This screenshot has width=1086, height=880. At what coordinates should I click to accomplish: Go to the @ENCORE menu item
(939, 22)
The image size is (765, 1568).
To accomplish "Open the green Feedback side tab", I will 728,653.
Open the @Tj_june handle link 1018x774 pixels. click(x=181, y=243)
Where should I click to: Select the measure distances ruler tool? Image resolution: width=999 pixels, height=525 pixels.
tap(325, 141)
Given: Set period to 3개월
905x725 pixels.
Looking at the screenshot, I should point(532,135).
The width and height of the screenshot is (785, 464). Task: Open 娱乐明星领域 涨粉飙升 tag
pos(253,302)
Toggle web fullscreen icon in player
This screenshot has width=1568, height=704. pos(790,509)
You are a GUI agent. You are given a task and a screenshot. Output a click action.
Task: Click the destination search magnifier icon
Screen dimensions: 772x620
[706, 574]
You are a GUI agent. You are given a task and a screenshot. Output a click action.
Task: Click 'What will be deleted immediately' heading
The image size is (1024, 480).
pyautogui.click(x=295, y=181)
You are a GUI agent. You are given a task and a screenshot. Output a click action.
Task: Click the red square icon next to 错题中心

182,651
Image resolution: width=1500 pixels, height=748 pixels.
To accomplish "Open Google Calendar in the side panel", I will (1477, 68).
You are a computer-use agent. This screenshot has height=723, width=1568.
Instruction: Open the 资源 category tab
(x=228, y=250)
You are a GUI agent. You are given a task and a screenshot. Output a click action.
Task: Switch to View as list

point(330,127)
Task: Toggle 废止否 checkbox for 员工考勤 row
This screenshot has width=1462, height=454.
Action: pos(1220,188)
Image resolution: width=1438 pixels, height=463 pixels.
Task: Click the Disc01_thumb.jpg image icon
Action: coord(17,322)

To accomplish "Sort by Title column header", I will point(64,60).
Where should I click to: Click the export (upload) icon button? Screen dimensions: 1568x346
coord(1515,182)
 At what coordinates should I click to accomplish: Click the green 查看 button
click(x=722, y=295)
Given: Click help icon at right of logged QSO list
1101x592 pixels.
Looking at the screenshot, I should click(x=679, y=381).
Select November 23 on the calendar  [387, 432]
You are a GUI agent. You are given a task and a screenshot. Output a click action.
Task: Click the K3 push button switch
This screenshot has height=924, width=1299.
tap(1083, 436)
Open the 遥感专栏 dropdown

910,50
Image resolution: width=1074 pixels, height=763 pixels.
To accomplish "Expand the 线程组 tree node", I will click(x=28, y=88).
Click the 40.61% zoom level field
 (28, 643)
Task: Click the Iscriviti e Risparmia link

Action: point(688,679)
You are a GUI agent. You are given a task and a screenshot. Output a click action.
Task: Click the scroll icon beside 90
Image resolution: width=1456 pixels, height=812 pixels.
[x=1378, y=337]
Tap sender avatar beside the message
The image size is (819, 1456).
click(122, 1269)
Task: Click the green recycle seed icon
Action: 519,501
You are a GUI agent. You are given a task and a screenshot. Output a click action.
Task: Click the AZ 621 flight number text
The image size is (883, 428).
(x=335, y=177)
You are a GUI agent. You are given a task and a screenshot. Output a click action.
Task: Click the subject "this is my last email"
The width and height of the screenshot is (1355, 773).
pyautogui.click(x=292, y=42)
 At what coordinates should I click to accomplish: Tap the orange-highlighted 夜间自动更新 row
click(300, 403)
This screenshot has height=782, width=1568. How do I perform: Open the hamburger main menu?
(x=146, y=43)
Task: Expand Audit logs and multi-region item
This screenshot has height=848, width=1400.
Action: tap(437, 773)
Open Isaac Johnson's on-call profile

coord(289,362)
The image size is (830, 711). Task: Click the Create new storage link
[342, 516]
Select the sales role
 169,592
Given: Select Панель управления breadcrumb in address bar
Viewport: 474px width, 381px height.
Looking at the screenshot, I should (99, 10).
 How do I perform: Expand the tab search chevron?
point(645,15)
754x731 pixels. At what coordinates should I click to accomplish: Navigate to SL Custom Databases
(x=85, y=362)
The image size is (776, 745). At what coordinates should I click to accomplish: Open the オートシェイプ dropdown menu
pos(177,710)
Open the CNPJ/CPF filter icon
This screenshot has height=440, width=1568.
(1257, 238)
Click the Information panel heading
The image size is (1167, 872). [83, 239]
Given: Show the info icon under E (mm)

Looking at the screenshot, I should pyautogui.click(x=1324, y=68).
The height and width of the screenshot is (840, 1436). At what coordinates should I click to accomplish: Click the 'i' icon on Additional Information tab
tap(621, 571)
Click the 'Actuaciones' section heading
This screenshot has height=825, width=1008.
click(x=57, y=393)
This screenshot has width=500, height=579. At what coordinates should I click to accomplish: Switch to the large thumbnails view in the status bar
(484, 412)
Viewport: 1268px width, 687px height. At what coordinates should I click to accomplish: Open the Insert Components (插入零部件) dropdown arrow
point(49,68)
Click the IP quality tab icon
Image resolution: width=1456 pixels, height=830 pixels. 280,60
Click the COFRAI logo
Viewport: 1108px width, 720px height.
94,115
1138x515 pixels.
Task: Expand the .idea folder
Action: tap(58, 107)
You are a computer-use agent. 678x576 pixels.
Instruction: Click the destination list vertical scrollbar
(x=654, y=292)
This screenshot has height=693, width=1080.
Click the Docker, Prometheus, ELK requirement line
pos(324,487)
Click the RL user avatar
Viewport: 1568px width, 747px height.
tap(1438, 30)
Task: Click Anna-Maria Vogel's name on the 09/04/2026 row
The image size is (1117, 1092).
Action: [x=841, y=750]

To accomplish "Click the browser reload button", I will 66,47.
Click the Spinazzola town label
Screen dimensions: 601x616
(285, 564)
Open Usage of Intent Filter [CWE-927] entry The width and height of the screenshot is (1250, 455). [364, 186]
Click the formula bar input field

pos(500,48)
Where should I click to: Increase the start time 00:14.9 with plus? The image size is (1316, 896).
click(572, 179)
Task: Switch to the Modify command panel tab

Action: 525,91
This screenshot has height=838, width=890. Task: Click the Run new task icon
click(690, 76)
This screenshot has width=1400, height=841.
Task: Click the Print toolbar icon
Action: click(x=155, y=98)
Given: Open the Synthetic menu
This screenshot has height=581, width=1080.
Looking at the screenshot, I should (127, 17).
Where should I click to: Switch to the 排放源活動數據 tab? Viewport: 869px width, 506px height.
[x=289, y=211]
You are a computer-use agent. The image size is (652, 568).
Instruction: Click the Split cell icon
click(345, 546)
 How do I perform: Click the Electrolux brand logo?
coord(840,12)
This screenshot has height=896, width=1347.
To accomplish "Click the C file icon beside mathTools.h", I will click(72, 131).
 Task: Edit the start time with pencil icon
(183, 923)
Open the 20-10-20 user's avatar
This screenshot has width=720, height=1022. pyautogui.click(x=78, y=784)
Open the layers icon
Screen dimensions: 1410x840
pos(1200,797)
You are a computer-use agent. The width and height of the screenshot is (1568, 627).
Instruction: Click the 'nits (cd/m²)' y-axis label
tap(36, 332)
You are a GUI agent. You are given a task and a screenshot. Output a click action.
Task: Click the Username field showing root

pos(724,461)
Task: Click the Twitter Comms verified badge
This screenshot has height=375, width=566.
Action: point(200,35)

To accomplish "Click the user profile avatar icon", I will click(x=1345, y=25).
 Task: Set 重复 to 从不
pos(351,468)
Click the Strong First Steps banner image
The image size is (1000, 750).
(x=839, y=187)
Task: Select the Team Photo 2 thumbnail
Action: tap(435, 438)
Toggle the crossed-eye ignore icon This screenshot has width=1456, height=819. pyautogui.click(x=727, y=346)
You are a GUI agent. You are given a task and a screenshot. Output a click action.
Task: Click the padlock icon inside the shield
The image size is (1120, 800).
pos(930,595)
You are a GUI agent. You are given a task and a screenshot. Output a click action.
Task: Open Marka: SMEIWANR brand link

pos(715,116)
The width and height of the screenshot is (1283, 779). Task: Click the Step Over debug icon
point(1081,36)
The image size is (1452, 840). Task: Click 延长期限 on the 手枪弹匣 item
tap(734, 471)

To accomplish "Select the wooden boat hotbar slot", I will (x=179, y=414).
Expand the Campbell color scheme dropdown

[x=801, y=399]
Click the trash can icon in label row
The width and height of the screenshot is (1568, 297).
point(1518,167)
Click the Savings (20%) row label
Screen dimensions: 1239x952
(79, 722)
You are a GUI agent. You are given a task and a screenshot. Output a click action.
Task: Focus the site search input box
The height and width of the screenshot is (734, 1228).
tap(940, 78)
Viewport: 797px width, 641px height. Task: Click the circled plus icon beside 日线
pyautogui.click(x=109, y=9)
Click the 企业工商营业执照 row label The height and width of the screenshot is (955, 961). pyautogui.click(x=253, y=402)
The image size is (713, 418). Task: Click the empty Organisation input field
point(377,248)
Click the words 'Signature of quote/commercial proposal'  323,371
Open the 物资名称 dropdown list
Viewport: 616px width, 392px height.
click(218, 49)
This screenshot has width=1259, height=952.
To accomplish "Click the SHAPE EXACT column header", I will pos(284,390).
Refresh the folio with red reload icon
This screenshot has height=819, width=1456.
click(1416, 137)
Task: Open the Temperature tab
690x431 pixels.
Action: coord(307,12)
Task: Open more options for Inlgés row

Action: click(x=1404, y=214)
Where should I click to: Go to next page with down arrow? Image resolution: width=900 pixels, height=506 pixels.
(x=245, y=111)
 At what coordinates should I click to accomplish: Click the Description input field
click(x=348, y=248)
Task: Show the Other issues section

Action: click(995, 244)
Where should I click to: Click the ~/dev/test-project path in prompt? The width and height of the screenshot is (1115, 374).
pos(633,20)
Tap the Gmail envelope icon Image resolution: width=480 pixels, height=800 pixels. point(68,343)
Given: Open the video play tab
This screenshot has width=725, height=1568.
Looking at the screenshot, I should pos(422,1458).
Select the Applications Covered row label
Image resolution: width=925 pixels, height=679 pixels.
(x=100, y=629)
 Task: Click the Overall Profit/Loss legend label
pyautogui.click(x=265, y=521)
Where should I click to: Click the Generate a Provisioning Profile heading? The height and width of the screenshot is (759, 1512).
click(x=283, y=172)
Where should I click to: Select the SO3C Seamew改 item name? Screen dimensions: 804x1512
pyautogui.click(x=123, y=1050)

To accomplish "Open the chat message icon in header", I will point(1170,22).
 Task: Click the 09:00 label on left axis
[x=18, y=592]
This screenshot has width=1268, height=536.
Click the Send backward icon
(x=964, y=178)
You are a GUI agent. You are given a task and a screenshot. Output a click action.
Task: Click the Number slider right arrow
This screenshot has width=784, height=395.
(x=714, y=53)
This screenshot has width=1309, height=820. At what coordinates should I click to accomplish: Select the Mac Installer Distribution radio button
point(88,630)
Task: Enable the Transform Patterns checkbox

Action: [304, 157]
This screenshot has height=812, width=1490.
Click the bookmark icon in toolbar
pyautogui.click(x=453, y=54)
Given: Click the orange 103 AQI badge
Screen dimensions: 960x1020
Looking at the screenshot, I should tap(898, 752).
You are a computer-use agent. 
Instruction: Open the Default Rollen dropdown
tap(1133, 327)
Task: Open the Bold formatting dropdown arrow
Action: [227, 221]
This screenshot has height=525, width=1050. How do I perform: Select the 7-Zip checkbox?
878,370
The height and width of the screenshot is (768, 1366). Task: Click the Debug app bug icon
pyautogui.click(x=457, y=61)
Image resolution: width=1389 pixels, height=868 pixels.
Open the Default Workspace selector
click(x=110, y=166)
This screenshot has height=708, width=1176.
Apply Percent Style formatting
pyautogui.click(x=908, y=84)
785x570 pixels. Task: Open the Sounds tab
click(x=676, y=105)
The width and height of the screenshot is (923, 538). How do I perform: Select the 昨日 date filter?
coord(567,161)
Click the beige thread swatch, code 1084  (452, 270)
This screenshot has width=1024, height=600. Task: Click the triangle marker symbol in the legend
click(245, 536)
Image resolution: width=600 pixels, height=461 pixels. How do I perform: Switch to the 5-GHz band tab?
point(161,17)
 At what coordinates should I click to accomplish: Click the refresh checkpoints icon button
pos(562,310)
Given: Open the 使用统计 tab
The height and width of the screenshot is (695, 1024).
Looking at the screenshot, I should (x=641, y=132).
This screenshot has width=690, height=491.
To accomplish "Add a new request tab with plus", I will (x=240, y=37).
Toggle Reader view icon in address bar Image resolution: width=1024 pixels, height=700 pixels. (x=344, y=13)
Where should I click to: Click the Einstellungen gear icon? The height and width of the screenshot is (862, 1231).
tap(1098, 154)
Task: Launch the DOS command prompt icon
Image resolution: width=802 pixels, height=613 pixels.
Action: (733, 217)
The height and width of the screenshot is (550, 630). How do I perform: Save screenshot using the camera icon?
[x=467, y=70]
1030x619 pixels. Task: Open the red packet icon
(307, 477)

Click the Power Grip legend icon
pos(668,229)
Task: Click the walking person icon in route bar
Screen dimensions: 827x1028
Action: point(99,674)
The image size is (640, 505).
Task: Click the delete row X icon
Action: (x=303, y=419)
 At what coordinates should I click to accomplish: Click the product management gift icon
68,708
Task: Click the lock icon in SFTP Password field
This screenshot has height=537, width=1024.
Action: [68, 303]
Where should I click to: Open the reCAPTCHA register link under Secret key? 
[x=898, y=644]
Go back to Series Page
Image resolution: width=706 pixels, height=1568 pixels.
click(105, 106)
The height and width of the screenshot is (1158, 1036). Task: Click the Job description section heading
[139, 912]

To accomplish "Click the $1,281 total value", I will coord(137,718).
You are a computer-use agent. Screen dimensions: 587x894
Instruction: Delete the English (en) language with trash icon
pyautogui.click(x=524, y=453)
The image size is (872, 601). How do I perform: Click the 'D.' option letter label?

**TASK GOAL**
Please copy out the entries, starting with the line containing "1030x619 pixels. Task: Open" and going through the line containing "Action: [68, 303]", reproducing each line verbatim.

**SOLUTION TO THE PROBLEM**
1030x619 pixels. Task: Open the red packet icon
(307, 477)

Click the Power Grip legend icon
pos(668,229)
Task: Click the walking person icon in route bar
Screen dimensions: 827x1028
Action: point(99,674)
The image size is (640, 505).
Task: Click the delete row X icon
Action: (x=303, y=419)
 At what coordinates should I click to accomplish: Click the product management gift icon
68,708
Task: Click the lock icon in SFTP Password field
This screenshot has height=537, width=1024.
Action: [68, 303]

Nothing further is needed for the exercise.